Falls möglich, sollte das Gespräch mit einem höheren Vorgesetzten gesucht werden. Das bringt aber, wie bei Heike Willmann, längst nicht immer etwas. Ansonsten kann man beim Betriebsrat oder der Personalabteilung Beschwerde einreichen.
Führt das alles zu keiner Besserung, empfiehlt es sich Unterstützung bei einem Coach, einer Therapeutin oder einer externen Beratungsstelle zu suchen. Im Gespräch kann der Konflikt analysiert und das weitere Vorgehen konkret besprochen werden. Ist eine Klärung oder Versetzung nicht möglich, was leider allzu oft zutrifft, bleibt nur die Kündigung.

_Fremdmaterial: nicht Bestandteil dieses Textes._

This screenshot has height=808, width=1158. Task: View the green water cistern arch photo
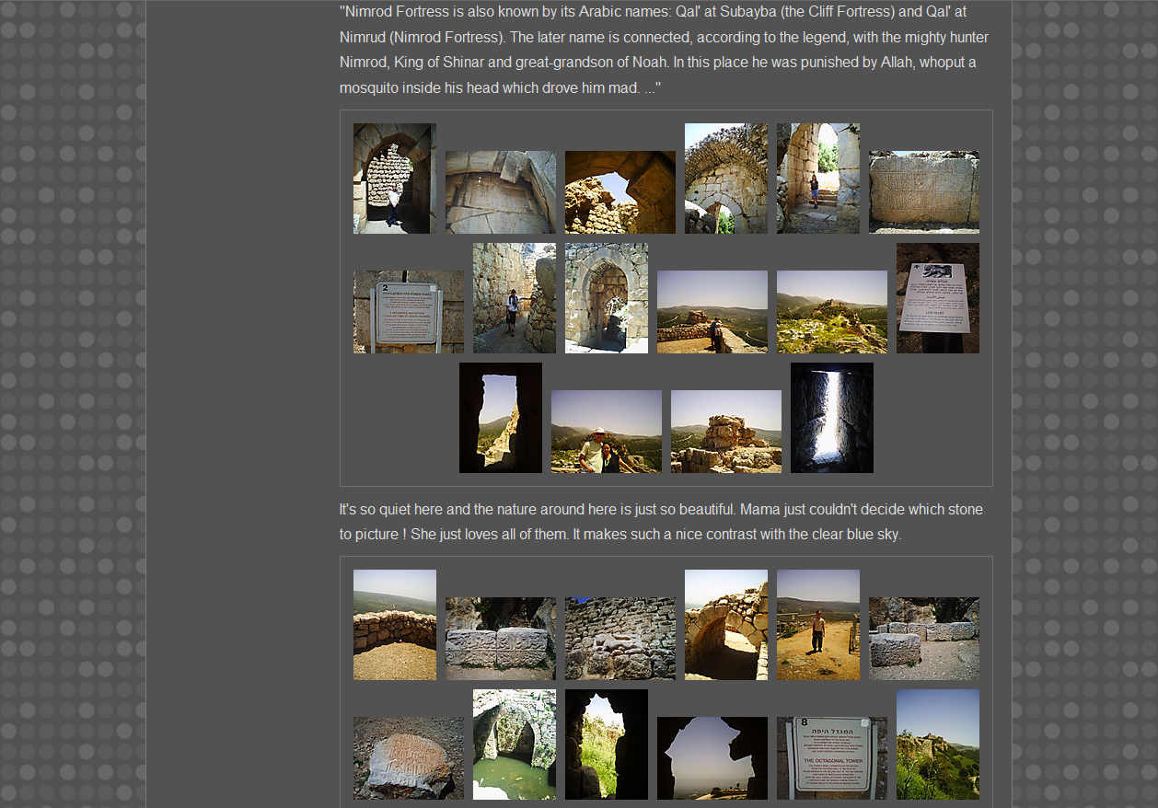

Hilfe bei der Mobbinghotline
„In meinem Fall war ein Anruf bei der Mobbinghotline NRW sehr hilfreich. Die Psychotherapeutin dort hat sich fast eine Stunde Zeit für mich genommen. Sie gab mir auch ganz pragmatische Tipps, die sehr gut funktioniert haben, zum Beispiel, wie ich bei einer Kündigung aus psychischen Gründen keine Sperre beim Arbeitslosengeld bekomme. Als ich mich dann beim Arbeitsamt arbeitssuchend gemeldet habe, konnte ich gleich das richtige Formular vorlegen. Trotzdem bin ich dort noch in Tränen ausgebrochen, aber die waren wirklich ganz lieb und haben gesagt, dass man sich so etwas nicht gefallen lassen muss“, erinnert sich Willmann.
Der Gang zum Anwalt sollte nur die letzte Möglichkeit sein. Denn hierzulande entwickeln zwar vermehrt Unternehmen Leitlinien zur Vermeidung von Machtmissbrauch, im Gegensatz zu anderen Ländern, wie Schweden oder seit letztem Jahr auch Südkorea, haben wir aber immer noch kein spezielles „Anti-Mobbing-Gesetz“. Dennoch gilt für den Arbeitgeber eine Fürsorgepflicht. Das bedeutet, Mobbingopfer können auf Schmerzensgeld oder Entschädigung klagen und sogar eine Abfindung erhalten.
Allerdings enden viele dieser Verfahren in Vergleichen oder werden gleich abgewiesen. Heike Willmanns Resümee lautet: „Ich ärgere mich am meisten über mich selbst, dass ich das so lange mitgemacht habe. Es trifft ja oft die fähigen Leute. Ich habe erst hinterhergemerkt, wie gut ich in meinen Job bin. Der Typ war einfach ein Narzisst. Er war der Gott in seinem kleinen Universum. Ich saß da blöderweise auch rum und nahm mir das alles viel zu sehr zu Herzen.“ Nach ihrer Kündigung hat sie übrigens eine Weiterbildung absolviert und ist heute glücklich bei einem anderen Arbeitgeber.